Coal-fired power plants, industrial facilities, construction activity, transport emissions and biomass burning all contribute to particulate pollution. Some of these same sectors are also among the largest consumers of renewable power through open-access arrangements.
The result is a feedback loop rarely discussed in energy policy circles.
India is deploying solar to reduce emissions. Yet emissions and pollution continue to reduce solar performance.
The issue becomes even more significant when viewed through the lens of investment.
India has become one of the world's most attractive solar markets. New manufacturing mandates are expected to encourage billions of rupees in domestic investment across wafers, ingots, cells and modules as the government seeks to reduce dependence on imported supply chains.
For investors, however, generation yields are just as important as installation volumes.

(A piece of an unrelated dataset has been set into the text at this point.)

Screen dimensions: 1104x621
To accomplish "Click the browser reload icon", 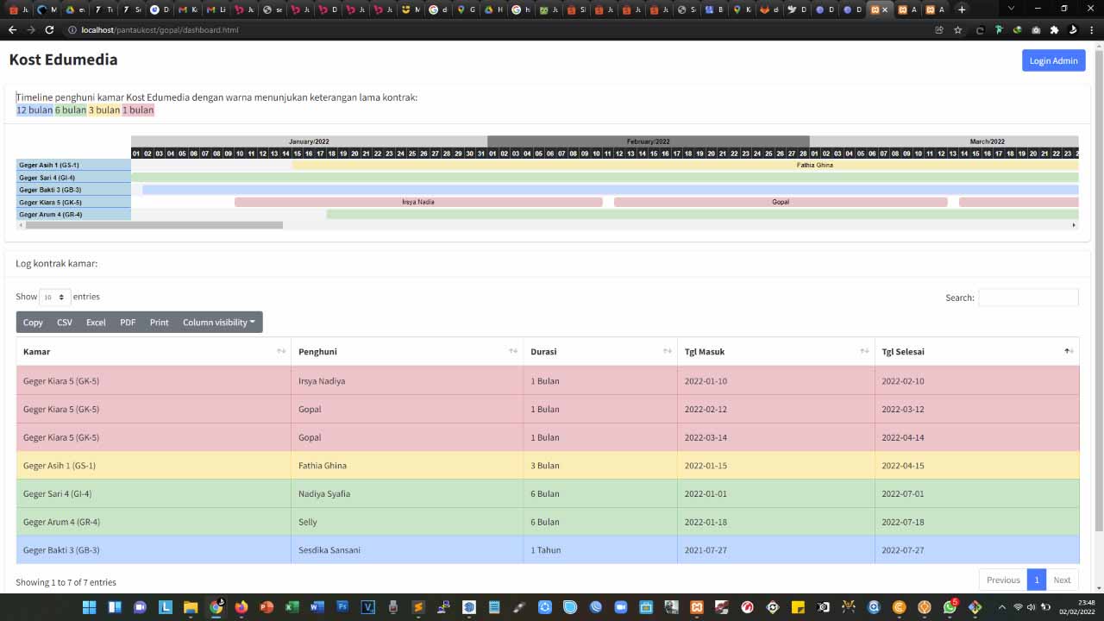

If pollution-related losses persist or worsen, project economics could gradually come under pressure, particularly in regions experiencing severe air-quality deterioration.

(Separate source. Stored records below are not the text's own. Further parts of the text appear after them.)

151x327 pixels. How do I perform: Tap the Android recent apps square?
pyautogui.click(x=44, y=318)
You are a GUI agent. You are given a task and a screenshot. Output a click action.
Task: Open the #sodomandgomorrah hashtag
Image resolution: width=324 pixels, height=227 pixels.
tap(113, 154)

Why storage is becoming part of the answer
The pollution challenge is emerging just as the economics of solar itself are evolving.
For more than a decade, India’s solar success was built on one principle: build the cheapest possible generation capacity.

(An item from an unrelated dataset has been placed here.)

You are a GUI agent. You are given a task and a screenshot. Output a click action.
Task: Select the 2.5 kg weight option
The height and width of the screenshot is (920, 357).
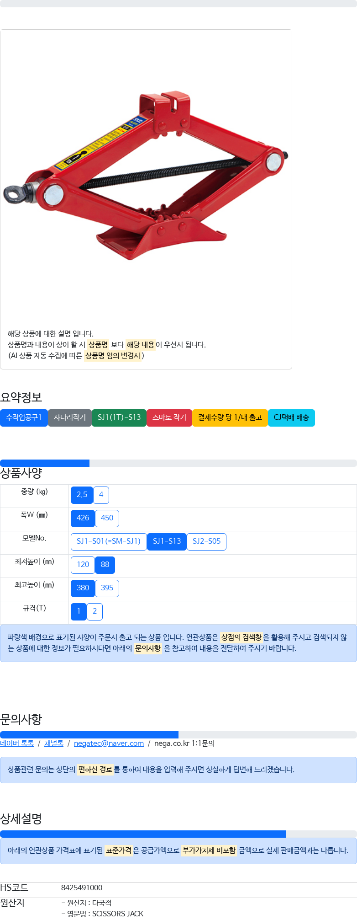82,495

That model is now being questioned.
Industry analysts increasingly argue that standalone solar is losing some of its competitive advantage because power is not always generated when demand is highest. Policymakers have begun encouraging renewable-plus-storage projects, while newer procurement models increasingly favour firm and dispatchable renewable energy.
Dirty air adds another layer to this debate. If pollution reduces solar output during critical daylight hours, storage systems become even more valuable because every unit of renewable electricity generated becomes more important.
This helps explain why global solar companies are increasingly investing in battery manufacturing and integrated energy storage solutions rather than focusing solely on photovoltaic panels.
AI, EVs and the coming electricity surge
Another emerging factor is demand growth. India’s passenger vehicle market continues to shift gradually towards electrification.
At the same time, artificial intelligence, data centres and digital infrastructure are expected to increase electricity consumption significantly over the coming decade.
The challenge facing policymakers is therefore changing.
The central question is no longer whether India can build enough solar capacity. The question is whether India can maximise the value of every unit of solar electricity generated.
In that context, air quality becomes an energy-sector issue rather than merely an environmental one.
A one-percentage-point improvement in solar generation efficiency across a vast national fleet could potentially deliver benefits comparable to building additional generation capacity, but without acquiring land, constructing transmission infrastructure or securing project financing.
That is a powerful and often overlooked economic argument.
An underappreciated risk
Globally, researchers have identified similar concerns in China, parts of the Middle East and heavily industrialised urban regions. However, India’s scale makes the issue particularly important.
The country aims to achieve 500 GW of non-fossil fuel power capacity by 2030 and is projected to continue expanding solar installations at an unprecedented pace.
If pollution-related generation losses remain near current levels, India could find itself in a situation where adding capacity alone does not fully deliver the expected gains in electricity output.
This does not undermine the case for solar. On the contrary, it strengthens the argument for a more integrated energy strategy involving cleaner air, smarter grids, energy storage, transmission upgrades and better system planning.
India’s solar boom remains one of the most remarkable energy stories of the decade. But the next stage of that story may not be about how many panels the country installs.
It may be about how much sunlight actually reaches them.